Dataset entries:
·····

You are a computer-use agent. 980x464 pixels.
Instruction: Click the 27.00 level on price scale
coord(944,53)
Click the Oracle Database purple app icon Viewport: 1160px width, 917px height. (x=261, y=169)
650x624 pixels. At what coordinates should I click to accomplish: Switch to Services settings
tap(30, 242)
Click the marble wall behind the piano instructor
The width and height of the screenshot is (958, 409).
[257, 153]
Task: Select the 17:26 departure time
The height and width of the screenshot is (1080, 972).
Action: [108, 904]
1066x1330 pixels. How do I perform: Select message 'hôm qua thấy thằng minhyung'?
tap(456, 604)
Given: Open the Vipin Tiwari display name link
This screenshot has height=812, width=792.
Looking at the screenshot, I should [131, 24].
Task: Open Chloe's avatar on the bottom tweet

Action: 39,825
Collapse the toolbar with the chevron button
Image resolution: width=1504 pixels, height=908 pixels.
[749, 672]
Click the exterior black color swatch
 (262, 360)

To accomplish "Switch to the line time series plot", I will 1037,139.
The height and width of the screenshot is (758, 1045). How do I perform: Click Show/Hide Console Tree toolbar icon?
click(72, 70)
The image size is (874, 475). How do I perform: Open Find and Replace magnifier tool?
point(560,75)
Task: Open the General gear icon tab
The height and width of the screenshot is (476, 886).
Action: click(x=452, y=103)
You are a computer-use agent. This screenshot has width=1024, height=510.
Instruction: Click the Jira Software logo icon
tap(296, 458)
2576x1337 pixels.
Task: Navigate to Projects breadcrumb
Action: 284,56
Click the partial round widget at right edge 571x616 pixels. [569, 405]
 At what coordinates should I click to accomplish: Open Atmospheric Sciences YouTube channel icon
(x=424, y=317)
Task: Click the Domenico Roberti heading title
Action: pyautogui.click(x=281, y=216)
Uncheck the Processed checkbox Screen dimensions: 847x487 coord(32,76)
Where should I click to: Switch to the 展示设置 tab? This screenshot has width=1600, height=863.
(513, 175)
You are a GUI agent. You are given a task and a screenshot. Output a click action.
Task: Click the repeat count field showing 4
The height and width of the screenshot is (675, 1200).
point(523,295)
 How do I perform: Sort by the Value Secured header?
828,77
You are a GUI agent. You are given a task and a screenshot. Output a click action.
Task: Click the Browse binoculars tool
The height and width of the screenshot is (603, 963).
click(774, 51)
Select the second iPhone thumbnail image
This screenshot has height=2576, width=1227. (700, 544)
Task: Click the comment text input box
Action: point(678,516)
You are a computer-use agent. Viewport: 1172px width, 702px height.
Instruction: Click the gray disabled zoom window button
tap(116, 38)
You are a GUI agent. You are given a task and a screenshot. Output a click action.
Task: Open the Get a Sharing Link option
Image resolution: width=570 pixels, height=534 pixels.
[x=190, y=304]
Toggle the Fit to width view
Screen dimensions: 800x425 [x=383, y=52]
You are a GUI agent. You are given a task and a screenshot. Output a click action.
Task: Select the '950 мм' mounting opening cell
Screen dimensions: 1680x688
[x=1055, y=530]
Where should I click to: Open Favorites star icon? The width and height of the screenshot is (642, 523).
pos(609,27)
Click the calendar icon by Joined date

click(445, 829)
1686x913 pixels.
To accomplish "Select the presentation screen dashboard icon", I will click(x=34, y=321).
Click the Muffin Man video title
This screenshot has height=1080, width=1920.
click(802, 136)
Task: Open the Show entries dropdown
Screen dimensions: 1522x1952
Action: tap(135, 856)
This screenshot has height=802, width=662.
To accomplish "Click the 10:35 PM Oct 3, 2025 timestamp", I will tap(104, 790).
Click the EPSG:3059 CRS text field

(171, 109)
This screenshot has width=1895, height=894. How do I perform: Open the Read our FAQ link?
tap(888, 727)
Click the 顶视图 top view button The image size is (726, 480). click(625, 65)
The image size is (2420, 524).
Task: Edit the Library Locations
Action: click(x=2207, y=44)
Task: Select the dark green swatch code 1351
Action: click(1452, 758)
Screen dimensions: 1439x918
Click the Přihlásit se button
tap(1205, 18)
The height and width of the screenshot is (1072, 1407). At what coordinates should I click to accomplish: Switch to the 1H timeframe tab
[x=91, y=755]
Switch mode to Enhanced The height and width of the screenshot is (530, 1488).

·····

§ **Assignment**
The lines that mention the word "computer" should be pulled from the records above.

§ **Exercise output**
You are a computer-use agent. 980x464 pixels.
You are a computer-use agent. This screenshot has width=1024, height=510.
You are a computer-use agent. Viewport: 1172px width, 702px height.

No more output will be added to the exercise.